# Clarification on modifier 51 and 59



## sirisha (Aug 22, 2012)

The doctor has done cardiac catheriization diagnostically with stent placement.
So i have billed 92980 and 93458 with 26 and 59 modifiers.

But from  the client side they want us to add 51 modifier also with 26 and 59 as they get denials from insurance.Can anybody clarify me in this?

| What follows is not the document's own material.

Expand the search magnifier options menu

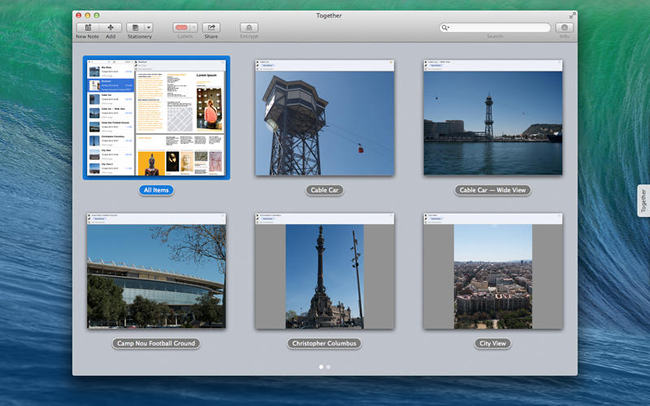[x=447, y=27]
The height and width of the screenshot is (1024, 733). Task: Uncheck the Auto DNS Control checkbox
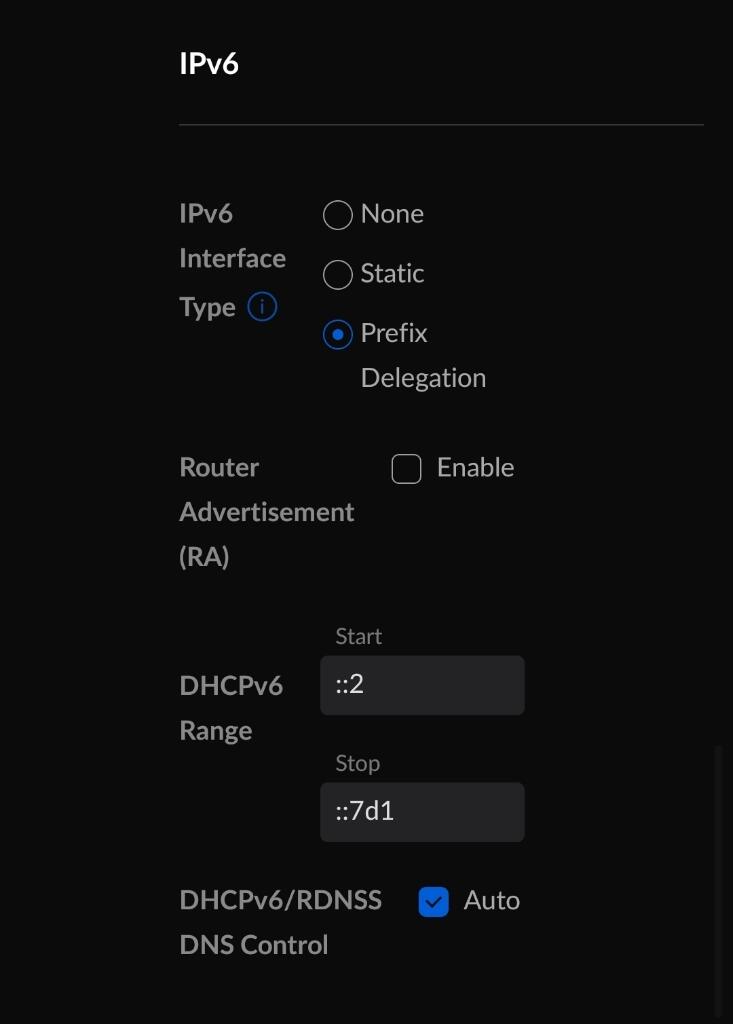click(434, 902)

Should i bill 26,59,51 with 93458.If  yes the reasons plz.........


----------



## jbrightw (Aug 22, 2012)

I guess once you append 59 modifier, it is clear that the two procedures are distinct from each other. Then what is the point of assigning 51? I don't think. Please clarify with the client, that will be better.

Brightwin


----------



## mitchellde (Aug 22, 2012)

59 indicates distinct and separate procedures, often used to unbundle procedures, 
51 indicates that the procedures were performed in the same procedural setting.
a cardiac cath followed by stent placement, will be bundled with the stent placement and it should not be unbundled, once a definitive procedure has been performed you do not billed for the diagnostic as that is the approach.  much like the diagnositic colonoscopy and the polypectomy cannot be billed together.


----------



## jbrightw (Aug 22, 2012)

mitchellde said:


> 59 indicates distinct and separate procedures, often used to unbundle procedures,
> 51 indicates that the procedures were performed in the same procedural setting.
> a cardiac cath followed by stent placement, will be bundled with the stent placement and it should not be unbundled, once a definitive procedure has been performed you do not billed for the diagnostic as that is the approach.  much like the diagnositic colonoscopy and the polypectomy cannot be billed together.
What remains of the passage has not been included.